Recently, partnerships centered on Saudi Arabia and Russia have shown signs of tension.
On Monday, OPEC and Russia rarely canceled the meeting that would have been held in April, which means that the meeting will be postponed until June, and at the same time, the oil-producing countries may not decide whether to extend the production cut-off period.
In a meeting held in Baku, Azerbaijan on the same day, Russian Energy Minister Alexander Novak persuaded the committee responsible for supervising the production cut, saying that it was too early to discuss whether to further extend the production reduction agreement in April. In other words, Russia does not want to review the current production cuts plan next month.

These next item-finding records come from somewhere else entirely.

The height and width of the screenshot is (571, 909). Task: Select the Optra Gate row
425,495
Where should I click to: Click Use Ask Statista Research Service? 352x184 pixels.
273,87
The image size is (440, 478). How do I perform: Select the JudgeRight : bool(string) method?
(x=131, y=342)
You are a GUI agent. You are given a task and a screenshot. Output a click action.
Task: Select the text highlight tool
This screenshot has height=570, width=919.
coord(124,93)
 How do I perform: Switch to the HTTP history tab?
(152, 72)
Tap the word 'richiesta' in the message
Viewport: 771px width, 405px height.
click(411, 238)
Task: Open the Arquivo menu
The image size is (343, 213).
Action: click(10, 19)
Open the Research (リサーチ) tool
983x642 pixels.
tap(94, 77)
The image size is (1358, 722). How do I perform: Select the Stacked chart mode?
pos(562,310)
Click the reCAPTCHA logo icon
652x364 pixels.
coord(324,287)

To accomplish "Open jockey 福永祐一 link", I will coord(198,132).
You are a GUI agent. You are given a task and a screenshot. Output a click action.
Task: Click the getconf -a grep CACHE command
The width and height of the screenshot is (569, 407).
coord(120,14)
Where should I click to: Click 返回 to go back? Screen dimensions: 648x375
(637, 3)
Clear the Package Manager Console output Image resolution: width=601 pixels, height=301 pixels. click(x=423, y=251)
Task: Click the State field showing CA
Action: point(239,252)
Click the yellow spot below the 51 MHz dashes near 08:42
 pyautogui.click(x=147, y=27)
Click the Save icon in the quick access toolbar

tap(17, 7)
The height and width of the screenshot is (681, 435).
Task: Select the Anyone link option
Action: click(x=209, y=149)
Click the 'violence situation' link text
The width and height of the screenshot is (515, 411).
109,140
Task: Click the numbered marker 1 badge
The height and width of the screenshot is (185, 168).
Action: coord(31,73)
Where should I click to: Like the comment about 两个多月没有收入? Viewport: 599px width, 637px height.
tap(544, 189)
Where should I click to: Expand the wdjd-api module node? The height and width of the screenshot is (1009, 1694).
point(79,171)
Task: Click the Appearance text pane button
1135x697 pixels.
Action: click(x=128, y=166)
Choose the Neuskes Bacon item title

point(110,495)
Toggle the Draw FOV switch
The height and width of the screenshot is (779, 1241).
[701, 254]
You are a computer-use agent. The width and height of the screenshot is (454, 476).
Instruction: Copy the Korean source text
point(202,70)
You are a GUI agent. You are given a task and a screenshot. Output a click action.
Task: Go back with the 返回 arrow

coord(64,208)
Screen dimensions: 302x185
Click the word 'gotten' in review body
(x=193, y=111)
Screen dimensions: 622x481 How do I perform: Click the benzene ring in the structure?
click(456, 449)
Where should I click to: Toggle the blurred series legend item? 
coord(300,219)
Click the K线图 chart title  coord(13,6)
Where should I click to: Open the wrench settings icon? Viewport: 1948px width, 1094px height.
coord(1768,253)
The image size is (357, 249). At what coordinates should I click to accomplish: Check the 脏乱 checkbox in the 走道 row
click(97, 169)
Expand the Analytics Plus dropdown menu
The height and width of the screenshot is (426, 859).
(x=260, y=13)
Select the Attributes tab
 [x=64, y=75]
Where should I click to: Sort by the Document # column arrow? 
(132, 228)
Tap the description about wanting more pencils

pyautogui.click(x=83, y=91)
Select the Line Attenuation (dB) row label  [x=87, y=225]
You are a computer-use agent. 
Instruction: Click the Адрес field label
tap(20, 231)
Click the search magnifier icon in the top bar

Bloomberg quoted a representative of the oil-producing countries who participated in the report as saying that despite the general support for extensions within OPEC, member states including Iraq privately expressed their support, but Novak still expressed objections. Andrew Dodson, founder of commodity hedge fund Philipp Oil, believes:
The delay in the oil-producing countries meeting seems to mean that Russia is reluctant to commit to more production cuts and to postpone decisions as much as possible before making further commitments to cut production.
However, Saudi Energy Minister Fahrenheit has previously expressed a position that tends to make a decision on whether to continue production in April.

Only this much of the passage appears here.